**RECORDS SHOWN:**
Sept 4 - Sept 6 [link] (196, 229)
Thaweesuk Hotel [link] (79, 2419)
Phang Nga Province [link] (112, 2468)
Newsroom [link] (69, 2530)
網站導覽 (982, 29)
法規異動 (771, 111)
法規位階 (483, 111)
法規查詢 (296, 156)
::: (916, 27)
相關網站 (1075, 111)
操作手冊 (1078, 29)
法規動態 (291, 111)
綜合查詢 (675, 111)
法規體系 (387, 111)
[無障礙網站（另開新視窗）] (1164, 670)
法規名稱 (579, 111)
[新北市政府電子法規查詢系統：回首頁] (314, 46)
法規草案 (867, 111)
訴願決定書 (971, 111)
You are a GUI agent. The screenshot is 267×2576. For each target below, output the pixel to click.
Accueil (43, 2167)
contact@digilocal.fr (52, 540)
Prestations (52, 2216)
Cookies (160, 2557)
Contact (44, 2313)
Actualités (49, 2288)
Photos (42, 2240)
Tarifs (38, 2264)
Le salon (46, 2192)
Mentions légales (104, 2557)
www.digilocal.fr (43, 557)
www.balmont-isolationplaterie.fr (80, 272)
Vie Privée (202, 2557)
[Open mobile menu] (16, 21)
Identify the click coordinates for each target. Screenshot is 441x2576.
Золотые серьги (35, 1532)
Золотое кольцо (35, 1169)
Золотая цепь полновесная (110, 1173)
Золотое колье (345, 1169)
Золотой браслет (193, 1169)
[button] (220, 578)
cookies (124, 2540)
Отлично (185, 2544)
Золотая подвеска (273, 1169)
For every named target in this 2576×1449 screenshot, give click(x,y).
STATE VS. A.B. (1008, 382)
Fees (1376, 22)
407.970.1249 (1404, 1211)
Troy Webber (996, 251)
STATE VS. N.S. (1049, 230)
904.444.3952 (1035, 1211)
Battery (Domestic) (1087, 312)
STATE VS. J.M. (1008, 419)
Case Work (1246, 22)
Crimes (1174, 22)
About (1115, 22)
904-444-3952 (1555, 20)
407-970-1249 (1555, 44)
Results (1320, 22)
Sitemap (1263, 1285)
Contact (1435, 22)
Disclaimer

**EXERCISE:**
At the line containing "904.444.3952 (1035, 1211)", start transcribing exactly, and continue through the last line of the listing. Stop there and add nothing.

**ANSWER SPACE:**
904.444.3952 (1035, 1211)
Battery (Domestic) (1087, 312)
STATE VS. J.M. (1008, 419)
Case Work (1246, 22)
Crimes (1174, 22)
About (1115, 22)
904-444-3952 (1555, 20)
407-970-1249 (1555, 44)
Results (1320, 22)
Sitemap (1263, 1285)
Contact (1435, 22)
Disclaimer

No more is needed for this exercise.